■ What you have to do ■
Can you turn the material from the line containing "The height and width of the screenshot is (402, 713)." down to the line containing "tap(270, 442)", both ends included, into a numbered list with blank lines left out?

Saved data entries
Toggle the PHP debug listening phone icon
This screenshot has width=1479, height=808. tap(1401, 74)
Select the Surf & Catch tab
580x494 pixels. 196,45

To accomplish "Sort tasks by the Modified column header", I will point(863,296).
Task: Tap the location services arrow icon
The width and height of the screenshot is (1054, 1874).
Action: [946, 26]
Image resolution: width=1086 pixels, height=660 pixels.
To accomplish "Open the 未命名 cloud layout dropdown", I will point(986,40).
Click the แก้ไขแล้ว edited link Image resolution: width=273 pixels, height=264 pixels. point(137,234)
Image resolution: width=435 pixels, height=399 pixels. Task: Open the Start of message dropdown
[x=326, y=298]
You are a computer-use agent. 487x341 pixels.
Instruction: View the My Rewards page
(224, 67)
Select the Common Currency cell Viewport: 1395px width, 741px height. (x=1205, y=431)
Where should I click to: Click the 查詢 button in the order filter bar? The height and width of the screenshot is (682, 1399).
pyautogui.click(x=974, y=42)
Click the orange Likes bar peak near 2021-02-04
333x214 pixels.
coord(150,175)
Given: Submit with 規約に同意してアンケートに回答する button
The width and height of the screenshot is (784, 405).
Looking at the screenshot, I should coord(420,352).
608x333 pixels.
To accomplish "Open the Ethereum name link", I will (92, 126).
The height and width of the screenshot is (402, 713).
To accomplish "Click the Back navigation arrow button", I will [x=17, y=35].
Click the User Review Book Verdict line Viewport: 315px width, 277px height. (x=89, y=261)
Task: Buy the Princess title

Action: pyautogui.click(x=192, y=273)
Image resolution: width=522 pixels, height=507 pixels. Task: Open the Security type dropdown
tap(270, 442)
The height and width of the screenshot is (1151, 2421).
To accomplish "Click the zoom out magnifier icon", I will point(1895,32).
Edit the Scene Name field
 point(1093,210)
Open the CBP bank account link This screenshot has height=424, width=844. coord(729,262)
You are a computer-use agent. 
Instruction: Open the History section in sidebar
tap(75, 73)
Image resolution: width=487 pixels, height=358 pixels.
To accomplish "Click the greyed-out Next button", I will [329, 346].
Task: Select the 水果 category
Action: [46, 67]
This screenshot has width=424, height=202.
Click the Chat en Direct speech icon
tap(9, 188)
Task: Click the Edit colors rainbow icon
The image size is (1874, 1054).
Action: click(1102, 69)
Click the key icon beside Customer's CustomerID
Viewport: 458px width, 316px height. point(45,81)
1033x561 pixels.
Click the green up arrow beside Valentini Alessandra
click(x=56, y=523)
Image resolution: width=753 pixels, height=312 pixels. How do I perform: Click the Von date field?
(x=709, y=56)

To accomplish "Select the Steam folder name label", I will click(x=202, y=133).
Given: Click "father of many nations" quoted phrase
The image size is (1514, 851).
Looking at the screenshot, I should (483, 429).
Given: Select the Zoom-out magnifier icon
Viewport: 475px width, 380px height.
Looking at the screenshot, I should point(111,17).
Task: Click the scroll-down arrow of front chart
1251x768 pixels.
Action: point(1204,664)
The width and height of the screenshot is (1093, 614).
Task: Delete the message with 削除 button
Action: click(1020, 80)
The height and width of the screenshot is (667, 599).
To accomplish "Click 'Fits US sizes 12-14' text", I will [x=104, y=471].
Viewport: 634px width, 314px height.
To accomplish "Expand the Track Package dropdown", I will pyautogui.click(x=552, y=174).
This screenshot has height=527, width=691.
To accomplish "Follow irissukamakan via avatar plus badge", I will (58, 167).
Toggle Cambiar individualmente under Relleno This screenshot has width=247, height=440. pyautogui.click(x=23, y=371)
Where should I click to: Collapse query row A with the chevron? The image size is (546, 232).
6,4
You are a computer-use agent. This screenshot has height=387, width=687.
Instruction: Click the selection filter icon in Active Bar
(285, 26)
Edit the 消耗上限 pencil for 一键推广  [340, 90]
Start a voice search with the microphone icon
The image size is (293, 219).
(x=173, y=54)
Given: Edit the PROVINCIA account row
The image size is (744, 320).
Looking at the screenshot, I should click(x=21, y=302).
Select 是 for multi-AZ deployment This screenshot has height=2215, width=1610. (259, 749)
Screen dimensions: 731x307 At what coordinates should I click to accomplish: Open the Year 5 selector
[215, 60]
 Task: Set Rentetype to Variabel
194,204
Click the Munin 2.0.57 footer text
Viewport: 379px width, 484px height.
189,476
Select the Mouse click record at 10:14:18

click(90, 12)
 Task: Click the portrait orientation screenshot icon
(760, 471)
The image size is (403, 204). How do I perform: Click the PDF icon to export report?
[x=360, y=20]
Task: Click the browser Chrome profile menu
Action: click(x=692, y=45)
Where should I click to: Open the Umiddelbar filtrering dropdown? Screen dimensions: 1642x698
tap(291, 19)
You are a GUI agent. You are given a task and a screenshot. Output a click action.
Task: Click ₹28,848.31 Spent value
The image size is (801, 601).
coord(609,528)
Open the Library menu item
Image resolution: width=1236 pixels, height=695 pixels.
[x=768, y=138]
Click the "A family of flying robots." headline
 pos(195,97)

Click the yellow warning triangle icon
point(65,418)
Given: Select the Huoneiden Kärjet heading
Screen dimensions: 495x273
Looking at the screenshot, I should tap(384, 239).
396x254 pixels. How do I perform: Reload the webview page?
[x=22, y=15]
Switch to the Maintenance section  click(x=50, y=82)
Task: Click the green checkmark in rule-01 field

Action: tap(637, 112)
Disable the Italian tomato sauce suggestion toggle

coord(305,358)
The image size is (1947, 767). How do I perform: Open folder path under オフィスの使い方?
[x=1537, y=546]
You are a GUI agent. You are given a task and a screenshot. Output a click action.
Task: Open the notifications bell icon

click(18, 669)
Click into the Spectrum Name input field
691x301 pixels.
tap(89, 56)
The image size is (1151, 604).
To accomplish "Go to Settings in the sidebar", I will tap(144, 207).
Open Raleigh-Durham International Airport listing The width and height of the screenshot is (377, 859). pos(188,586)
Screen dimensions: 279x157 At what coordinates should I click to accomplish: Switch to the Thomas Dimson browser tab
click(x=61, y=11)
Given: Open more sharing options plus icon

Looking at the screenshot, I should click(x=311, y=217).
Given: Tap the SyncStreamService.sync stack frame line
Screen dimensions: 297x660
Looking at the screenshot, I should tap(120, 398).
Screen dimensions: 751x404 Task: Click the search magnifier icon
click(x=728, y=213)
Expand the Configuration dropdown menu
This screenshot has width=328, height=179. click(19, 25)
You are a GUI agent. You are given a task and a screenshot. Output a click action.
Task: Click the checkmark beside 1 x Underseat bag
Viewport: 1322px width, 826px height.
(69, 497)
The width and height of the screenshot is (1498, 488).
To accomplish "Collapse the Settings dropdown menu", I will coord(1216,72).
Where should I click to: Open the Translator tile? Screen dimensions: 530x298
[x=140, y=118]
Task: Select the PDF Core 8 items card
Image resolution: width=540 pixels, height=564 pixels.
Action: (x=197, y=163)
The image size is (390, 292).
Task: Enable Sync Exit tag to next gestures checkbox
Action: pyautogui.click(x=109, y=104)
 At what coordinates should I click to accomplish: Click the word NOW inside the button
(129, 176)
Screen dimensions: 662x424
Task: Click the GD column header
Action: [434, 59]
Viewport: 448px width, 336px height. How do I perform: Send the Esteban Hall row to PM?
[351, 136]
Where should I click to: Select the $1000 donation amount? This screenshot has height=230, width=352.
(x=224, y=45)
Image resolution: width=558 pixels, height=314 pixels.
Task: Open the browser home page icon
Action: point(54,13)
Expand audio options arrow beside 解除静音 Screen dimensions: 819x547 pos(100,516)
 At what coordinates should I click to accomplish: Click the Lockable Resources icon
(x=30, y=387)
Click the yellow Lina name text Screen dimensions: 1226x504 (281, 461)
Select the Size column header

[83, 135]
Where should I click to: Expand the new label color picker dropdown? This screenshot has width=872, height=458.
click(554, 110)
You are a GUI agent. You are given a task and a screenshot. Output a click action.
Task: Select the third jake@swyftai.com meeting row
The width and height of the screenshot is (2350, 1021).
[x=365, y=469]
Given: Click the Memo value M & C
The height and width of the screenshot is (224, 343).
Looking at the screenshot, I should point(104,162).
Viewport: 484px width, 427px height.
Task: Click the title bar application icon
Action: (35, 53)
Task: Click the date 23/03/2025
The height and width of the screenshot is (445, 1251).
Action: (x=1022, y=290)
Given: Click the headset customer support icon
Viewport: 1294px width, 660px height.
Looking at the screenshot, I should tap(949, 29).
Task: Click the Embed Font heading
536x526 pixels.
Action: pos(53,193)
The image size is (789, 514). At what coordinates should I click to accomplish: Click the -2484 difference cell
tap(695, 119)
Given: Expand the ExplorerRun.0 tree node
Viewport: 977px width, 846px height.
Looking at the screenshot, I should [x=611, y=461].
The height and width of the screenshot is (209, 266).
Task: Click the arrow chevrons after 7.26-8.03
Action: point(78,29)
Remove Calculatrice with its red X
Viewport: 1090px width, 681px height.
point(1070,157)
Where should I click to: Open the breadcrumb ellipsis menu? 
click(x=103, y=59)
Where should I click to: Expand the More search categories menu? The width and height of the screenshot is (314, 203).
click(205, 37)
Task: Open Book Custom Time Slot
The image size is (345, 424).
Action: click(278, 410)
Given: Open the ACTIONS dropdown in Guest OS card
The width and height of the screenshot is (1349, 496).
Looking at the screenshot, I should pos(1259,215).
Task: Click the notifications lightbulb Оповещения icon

■ Exercise answer ■
1. The height and width of the screenshot is (402, 713).
2. To accomplish "Click the Back navigation arrow button", I will [x=17, y=35].
3. Click the User Review Book Verdict line Viewport: 315px width, 277px height. (x=89, y=261)
4. Task: Buy the Princess title
5. Action: pyautogui.click(x=192, y=273)
6. Image resolution: width=522 pixels, height=507 pixels. Task: Open the Security type dropdown
7. tap(270, 442)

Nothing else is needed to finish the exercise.